▸ Task requirements
Reproduce every line of the data below word for word, leaving out the pictures.

── Supplied entries

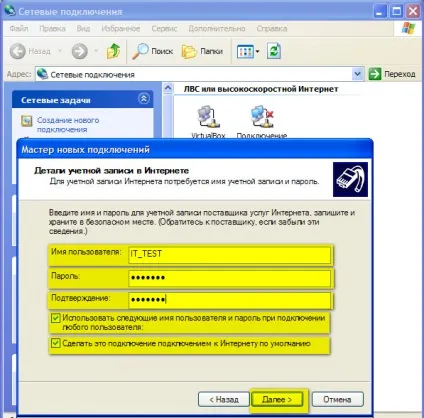This screenshot has height=418, width=424.
Task: Go up one folder level icon
Action: pyautogui.click(x=114, y=51)
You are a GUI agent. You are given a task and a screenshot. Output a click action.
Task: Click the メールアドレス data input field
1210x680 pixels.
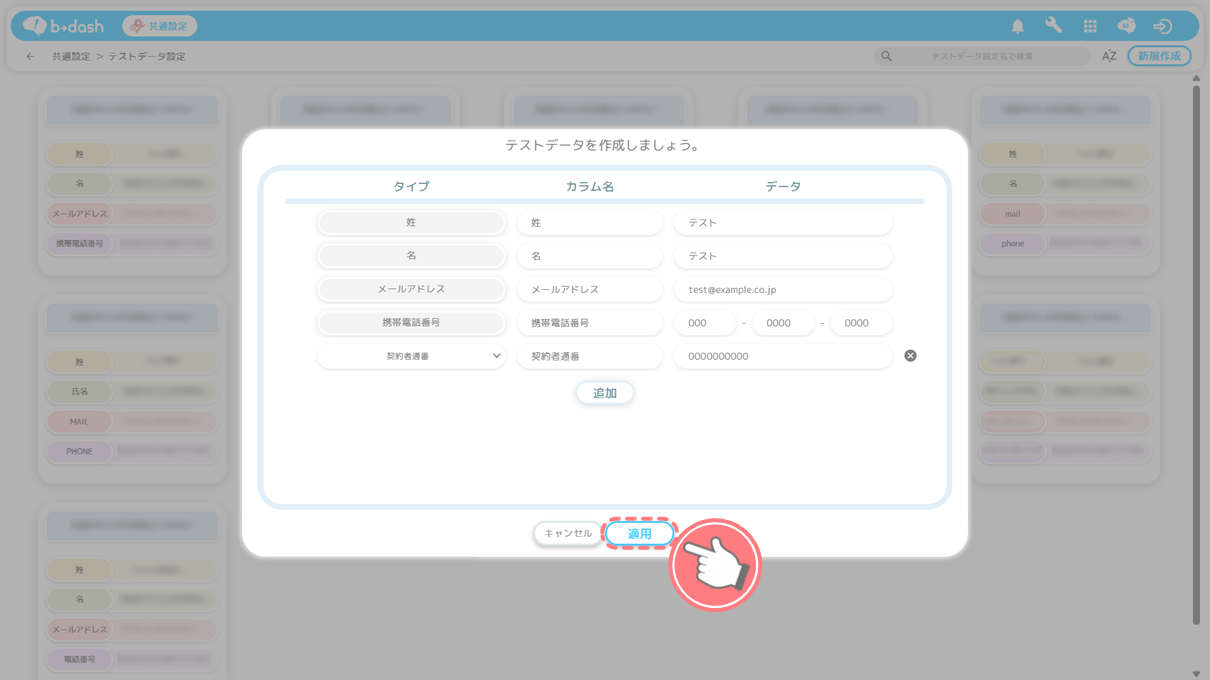tap(782, 290)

────

▸ The response
This screenshot has height=418, width=424.
Task: Go up one folder level icon
Action: pyautogui.click(x=114, y=51)
You are a GUI agent. You are given a task and a screenshot. Output a click action.
Task: Click the メールアドレス data input field
1210x680 pixels.
tap(782, 290)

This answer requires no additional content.